Tailore’s homework the night before we met him included a three-page profile of a classmate. The assignment—to get “beyond the surface” and really learn about the other person—was for a communications and college preparation program called AVID, Advancement Via Individual Determination. Worldwide, AVID serves approximately 400,000 students, grades 4-12, in nearly 4,500 schools in 45 states, the District of Columbia and 16 countries and territories.

Central’s communications teacher, Stacey McAdoo, coordinates the AVID program there and was part of a roundtable discussion with Secretary Duncan and teachers Thursday morning. A partnership with the University of Arkansas-Little Rock provides tutors for the Central students to get them focused on college.
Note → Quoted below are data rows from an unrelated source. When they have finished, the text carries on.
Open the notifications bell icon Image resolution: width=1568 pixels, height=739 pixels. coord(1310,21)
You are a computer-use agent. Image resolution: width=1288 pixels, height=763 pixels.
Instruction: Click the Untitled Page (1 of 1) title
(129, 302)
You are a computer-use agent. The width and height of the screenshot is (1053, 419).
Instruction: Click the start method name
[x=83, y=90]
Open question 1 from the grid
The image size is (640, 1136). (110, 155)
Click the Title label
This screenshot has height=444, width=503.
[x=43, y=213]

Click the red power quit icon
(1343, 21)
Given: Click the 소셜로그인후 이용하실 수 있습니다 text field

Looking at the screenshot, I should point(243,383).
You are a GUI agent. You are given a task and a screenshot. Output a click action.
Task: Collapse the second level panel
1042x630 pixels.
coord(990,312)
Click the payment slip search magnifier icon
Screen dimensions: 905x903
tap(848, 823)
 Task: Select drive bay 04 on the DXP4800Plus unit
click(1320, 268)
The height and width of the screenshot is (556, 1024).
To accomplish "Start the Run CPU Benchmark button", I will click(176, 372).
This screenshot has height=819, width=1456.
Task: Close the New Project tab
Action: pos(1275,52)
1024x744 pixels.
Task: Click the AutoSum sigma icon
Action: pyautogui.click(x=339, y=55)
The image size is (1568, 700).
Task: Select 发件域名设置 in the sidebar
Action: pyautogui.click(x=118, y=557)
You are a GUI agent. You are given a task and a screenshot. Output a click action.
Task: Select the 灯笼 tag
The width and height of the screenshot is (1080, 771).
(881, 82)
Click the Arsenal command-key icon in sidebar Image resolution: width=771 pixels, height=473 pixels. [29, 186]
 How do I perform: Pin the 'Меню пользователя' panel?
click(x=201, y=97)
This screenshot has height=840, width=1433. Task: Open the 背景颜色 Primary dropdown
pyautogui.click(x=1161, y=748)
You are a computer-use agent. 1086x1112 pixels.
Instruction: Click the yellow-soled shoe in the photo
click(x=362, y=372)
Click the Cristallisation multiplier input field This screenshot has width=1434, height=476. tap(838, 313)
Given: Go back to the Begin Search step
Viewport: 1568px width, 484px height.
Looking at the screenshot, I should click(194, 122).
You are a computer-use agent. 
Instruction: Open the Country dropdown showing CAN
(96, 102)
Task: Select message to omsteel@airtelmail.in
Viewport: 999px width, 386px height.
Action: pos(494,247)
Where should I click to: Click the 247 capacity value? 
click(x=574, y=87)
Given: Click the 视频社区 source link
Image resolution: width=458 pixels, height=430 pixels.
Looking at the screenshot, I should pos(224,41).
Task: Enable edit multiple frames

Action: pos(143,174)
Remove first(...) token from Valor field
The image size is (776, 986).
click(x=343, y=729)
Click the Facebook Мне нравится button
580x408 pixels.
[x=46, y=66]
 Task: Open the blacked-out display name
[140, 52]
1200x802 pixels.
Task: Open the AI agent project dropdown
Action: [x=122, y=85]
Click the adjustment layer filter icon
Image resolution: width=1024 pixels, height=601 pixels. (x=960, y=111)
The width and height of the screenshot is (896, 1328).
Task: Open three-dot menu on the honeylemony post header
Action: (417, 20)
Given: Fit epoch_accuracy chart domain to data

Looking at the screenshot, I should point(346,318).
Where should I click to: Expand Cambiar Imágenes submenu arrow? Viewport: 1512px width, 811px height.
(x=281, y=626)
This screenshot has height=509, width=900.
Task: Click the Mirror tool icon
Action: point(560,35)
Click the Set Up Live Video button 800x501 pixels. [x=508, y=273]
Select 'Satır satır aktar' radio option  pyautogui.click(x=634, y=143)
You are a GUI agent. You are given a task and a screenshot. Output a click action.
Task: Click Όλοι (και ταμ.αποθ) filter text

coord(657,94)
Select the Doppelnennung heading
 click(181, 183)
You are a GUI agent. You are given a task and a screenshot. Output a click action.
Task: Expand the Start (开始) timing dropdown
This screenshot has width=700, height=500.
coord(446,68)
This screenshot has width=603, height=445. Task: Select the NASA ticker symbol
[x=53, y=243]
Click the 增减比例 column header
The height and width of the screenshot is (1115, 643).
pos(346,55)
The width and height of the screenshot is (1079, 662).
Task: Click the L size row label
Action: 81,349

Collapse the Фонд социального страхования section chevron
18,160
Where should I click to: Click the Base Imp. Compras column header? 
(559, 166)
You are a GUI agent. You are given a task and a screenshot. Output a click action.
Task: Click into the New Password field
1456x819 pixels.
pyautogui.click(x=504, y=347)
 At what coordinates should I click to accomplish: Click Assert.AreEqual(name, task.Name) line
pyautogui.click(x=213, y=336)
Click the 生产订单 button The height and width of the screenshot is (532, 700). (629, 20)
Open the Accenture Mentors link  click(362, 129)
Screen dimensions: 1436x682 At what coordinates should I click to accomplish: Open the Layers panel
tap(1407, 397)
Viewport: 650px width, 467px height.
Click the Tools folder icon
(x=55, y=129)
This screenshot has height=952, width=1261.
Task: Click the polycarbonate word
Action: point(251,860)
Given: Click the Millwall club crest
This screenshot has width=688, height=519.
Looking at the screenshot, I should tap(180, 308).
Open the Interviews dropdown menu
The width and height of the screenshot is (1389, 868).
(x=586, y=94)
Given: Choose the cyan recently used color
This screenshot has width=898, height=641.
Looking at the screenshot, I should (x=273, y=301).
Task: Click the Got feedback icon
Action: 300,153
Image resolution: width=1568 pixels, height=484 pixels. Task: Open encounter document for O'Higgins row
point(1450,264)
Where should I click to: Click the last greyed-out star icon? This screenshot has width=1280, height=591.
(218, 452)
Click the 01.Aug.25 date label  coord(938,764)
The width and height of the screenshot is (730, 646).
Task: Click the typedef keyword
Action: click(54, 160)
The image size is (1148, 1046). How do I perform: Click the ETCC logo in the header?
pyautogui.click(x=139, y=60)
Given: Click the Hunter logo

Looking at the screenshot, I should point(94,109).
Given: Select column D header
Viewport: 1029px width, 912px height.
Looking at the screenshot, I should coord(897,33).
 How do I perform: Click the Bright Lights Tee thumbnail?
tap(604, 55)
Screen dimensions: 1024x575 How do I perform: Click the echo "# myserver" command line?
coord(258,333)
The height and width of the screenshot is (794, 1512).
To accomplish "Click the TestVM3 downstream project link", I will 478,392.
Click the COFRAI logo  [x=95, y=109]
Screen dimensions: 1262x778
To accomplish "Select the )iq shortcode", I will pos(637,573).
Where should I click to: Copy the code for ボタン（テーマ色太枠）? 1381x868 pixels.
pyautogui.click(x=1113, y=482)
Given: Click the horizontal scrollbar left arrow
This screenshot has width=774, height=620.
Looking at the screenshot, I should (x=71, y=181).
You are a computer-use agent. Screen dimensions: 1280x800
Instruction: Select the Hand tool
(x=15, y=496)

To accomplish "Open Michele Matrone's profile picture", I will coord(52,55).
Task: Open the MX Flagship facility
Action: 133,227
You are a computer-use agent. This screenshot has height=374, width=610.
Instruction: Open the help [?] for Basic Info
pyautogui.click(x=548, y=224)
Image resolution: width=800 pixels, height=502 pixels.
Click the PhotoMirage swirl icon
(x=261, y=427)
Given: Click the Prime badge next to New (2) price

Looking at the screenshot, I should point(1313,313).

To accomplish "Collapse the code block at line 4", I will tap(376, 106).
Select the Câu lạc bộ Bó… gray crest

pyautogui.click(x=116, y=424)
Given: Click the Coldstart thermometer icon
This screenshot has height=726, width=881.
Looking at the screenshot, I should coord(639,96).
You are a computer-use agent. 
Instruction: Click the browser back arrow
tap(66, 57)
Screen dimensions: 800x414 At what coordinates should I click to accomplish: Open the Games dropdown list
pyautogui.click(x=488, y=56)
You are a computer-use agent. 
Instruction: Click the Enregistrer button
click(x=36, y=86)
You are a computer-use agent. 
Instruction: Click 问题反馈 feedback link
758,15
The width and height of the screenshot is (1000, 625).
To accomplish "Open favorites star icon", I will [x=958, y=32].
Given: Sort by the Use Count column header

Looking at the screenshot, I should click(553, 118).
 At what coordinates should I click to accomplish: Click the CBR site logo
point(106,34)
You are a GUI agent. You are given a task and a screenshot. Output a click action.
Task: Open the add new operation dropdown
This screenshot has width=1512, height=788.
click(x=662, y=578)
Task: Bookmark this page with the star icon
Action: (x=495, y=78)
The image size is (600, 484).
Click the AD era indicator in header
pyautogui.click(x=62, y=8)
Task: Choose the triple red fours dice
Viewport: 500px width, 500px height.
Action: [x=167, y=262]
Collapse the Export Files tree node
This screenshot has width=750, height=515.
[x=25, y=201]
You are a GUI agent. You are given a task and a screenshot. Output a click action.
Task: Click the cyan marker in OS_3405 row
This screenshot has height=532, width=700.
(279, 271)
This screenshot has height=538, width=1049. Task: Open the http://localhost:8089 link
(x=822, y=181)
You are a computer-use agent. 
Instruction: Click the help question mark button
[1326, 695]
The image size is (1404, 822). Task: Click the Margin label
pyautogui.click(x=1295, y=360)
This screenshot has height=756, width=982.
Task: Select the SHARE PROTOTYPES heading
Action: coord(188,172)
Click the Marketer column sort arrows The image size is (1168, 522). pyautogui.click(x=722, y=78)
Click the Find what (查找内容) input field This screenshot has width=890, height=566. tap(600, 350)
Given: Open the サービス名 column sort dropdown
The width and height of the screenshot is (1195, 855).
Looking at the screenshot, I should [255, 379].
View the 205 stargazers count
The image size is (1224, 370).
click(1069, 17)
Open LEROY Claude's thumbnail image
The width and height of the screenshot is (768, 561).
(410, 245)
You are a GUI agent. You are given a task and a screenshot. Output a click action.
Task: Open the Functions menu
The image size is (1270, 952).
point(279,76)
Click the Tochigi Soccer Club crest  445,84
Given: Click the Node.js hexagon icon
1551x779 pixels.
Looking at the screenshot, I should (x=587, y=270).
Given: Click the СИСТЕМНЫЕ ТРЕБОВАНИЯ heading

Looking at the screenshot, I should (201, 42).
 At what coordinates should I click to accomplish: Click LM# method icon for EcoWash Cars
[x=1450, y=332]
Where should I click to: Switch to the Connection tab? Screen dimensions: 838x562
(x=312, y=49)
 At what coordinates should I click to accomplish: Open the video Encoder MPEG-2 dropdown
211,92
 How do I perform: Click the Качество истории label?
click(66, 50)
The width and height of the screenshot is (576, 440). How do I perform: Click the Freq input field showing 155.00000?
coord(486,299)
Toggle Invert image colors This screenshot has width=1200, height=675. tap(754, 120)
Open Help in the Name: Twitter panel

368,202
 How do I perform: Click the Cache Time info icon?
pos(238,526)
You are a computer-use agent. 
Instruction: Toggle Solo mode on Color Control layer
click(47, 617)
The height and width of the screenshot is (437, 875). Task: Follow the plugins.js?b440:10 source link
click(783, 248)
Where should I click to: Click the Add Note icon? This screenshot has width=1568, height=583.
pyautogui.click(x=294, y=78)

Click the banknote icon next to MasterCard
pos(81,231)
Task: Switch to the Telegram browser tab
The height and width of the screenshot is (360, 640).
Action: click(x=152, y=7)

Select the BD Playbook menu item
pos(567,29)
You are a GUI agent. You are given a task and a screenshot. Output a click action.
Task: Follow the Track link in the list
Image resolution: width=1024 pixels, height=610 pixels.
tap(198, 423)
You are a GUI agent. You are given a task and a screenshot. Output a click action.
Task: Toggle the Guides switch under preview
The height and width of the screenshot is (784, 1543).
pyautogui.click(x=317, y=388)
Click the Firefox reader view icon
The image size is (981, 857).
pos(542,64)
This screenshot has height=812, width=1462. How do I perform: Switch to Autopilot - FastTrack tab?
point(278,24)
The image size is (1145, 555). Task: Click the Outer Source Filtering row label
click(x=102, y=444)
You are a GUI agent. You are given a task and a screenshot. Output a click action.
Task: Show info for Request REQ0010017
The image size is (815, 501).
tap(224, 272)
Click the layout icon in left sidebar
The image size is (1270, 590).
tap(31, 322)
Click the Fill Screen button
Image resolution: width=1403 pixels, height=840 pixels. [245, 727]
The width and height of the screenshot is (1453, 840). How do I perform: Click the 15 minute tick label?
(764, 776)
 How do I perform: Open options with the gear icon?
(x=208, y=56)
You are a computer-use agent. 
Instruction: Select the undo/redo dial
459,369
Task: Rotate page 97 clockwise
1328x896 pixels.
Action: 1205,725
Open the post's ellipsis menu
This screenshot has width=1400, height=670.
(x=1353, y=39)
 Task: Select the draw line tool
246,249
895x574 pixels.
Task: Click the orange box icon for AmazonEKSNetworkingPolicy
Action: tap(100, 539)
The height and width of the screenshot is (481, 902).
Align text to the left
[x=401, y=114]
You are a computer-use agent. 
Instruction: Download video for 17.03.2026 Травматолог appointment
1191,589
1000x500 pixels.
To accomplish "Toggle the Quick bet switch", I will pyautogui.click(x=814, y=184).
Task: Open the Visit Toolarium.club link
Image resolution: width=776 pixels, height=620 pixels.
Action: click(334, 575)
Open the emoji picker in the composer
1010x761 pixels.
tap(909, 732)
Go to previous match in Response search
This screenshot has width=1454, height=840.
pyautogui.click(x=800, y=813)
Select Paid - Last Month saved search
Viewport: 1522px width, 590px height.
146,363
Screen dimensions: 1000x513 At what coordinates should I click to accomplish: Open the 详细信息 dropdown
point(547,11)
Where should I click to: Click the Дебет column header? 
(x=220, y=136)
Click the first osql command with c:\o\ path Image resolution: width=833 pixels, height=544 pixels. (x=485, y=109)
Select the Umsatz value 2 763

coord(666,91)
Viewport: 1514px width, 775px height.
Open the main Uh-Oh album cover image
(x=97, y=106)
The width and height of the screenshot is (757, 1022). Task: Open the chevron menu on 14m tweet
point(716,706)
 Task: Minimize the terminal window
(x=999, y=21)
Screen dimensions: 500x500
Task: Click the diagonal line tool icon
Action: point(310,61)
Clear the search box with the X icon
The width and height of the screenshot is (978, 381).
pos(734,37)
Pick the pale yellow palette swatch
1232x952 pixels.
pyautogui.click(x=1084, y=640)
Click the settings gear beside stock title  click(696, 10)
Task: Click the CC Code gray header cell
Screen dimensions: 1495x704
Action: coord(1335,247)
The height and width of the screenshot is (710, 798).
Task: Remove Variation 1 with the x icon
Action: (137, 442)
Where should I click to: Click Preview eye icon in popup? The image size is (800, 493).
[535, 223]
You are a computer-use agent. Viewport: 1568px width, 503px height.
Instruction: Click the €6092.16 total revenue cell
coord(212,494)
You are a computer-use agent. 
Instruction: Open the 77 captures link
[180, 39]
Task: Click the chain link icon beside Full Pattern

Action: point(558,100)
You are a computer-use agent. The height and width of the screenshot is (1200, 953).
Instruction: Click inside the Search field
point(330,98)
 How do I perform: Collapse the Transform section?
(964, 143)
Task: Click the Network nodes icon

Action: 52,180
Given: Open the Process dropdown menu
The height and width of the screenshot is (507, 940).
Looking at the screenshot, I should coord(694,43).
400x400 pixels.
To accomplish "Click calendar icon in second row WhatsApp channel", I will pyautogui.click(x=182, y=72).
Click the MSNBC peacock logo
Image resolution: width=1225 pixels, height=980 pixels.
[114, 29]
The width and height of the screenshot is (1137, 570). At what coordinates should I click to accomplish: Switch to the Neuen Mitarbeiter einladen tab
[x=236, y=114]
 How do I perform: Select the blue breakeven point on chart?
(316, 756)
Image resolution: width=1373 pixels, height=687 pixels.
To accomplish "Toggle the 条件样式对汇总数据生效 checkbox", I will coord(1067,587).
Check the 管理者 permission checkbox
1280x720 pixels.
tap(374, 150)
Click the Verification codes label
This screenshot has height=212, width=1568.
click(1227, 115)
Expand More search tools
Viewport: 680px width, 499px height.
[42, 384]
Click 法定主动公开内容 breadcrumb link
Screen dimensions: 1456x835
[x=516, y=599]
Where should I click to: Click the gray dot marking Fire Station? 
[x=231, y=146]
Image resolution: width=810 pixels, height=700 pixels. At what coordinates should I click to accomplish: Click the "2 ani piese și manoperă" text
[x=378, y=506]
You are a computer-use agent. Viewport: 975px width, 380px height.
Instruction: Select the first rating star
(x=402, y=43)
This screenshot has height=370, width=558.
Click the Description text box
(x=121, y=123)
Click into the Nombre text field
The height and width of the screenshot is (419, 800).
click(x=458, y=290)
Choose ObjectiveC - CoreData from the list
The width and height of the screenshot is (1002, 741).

“They help students navigate the college choices they will have,” McAdoo explained. Visits to colleges and universities throughout the year give the high schoolers a sense of what life on campus is like.

“Leaving high school, people don’t know what to do next,” Tailore said, estimating that 60 percent of his friends have an idea of what they’ll do after graduation. “Having those connections at these colleges—those friends—helps you get where you want to go.”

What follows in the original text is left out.